Uniqueness of a linear transformation?

Question

I was requested to decide whether there is some linear transformation $f: \mathbb{R}^2 \rightarrow \mathbb{R}^4$ satisfying

\begin{equation*} \begin{cases} f(0, 1) &= (1, 2, 0, 0) \\ f(1, 0) &= (1, 1, 0, 0) \end{cases} \end{equation*}

and, if it exists, whether it is unique or not.

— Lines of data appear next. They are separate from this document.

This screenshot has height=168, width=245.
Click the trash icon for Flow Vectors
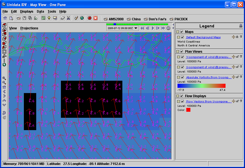[241, 101]
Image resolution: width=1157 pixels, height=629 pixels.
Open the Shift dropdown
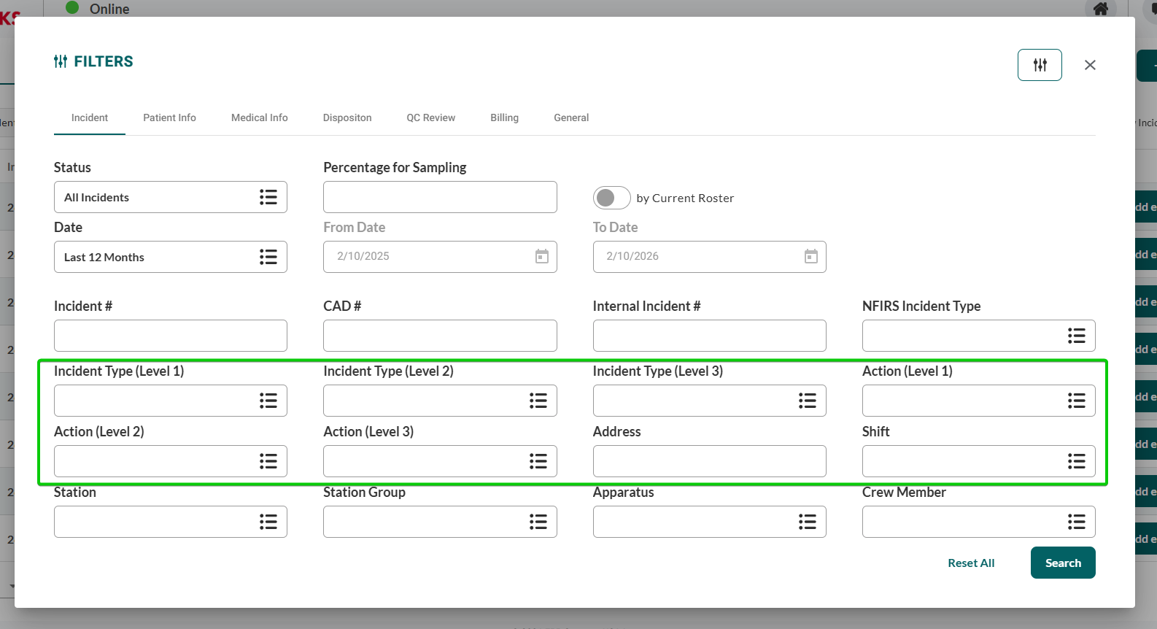point(978,461)
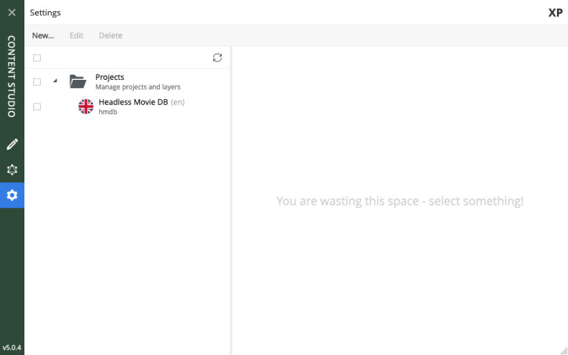Click New... in the toolbar
This screenshot has height=355, width=568.
coord(43,36)
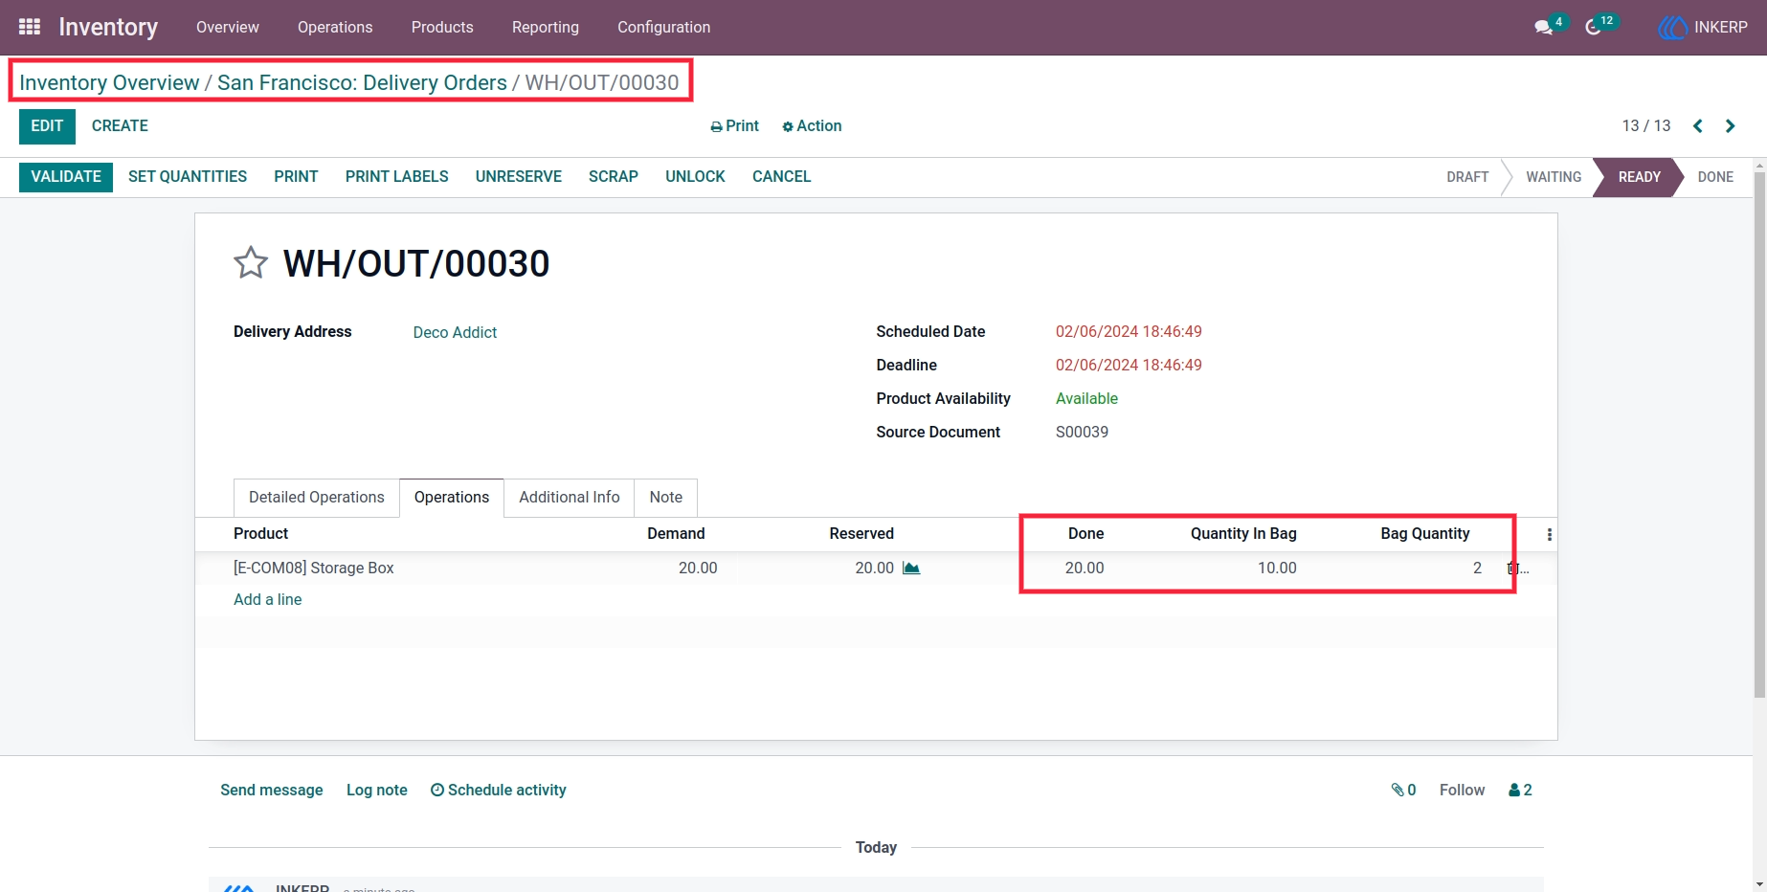Mark WH/OUT/00030 as favorite with the star

(x=251, y=263)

It seems perfectly possible that such linear transformation exists. If we assume $f$ is a linear transformation satisfying the aforementioned properties, then it is such that any $f(\textbf{x}) \in \text{Im}(f)$ is of the form

\begin{align*} f(\textbf{x}) &= f\big(x_1(0, 1) + x_2(1, 0)\big) \\ &= x_1f(0, 1) + x_2f(1, 0) \\ &= x_1(1, 2, 0, 0) + x_2(1, 1, 0, 0) \end{align*}

From this would follow $\text{Im}(f) = \{x_1(1, 2, 0, 0) + x_2(1, 1, 0, 0) \mid x_i \in \mathbb{R}\}$, which on its turn implies $\text{Im}(f)$ is isomorphic to $\mathbb{R}^2$. In short, the transformation turns out to be

\begin{align*} f(\textbf{x}) &= (x_1, 2x_2, 0, 0) + (x_2, x_2, 0, 0) \\ &= (x_1 + x_2, 2x_2 + x_2, 0, 0) \end{align*}

We have shown that a linear transformation $f$ satisfies the given equalities if and only if $f(\textbf{x}) = (x_1 + x_2, 2x_2 + x_2, 0, 0)$. Hence $f$ is unique.

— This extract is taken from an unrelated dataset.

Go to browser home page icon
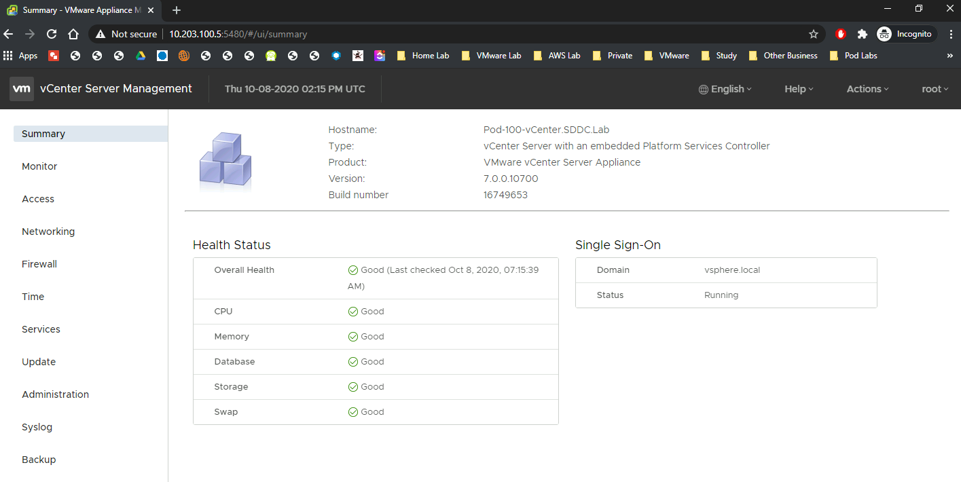This screenshot has height=482, width=961. [73, 34]
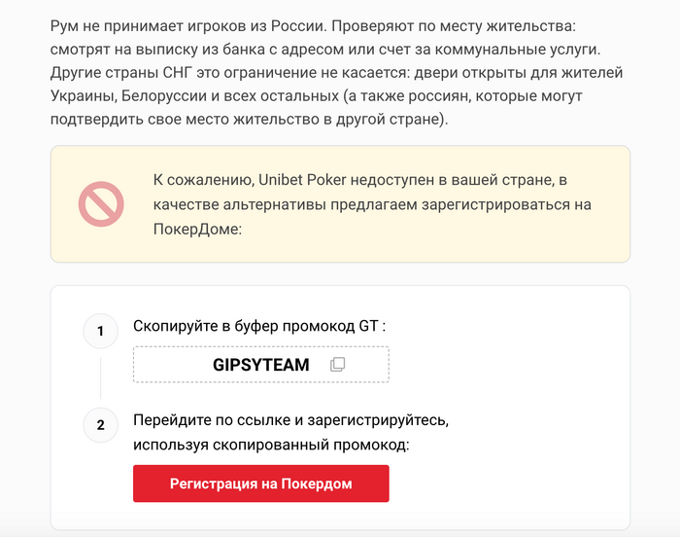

I : Is this solution correct? II : What would be an example of non-uniqueness? Restraining ourselves to the same spaces of the problem: what $f_1, f_2$ mapping $\mathbb{R}^2 \rightarrow \mathbb{R}^4$ are such that $f_1(\textbf{x}_1) = f_2(\textbf{x}_1), ..., f_1(\textbf{x}_n) = f_2(\textbf{x}_n)$ for some set of $n$ vectors $\mathbf{x} \in \mathbb{R}^2$? Are such mappings special in any relevant sense, or studied for some particular purpose?

Answer 1

Generally speaking, let $U$ and $V$ be two linear spaces and $\{e_1,\text{ }\cdots,\text{ }e_n\}$ a basis of $U$. For any mapping $f:\{e_1,\text{ }\cdots,\text{ }e_n\}\rightarrow V$, $\exists!$ a linear mapping $\bar{f}:U\rightarrow V$ s.t. $\bar{f}(e_i)=f(e_i)$, $i\in\{1,\text{ }\cdots\, \text{ }n\}$

For the existence we directly construct a $\bar{f}$. Define the image of $x\in U$ as follows : if $x=x_1e_1+\text{ }\cdots+\text{ }x_ne_n$, then $\bar{f}(x)=x_1f(e_1)+\cdots+x_nf(e_n)$. You can check $\bar{f}$ is linear and coincides with $f$ on the basis vectors.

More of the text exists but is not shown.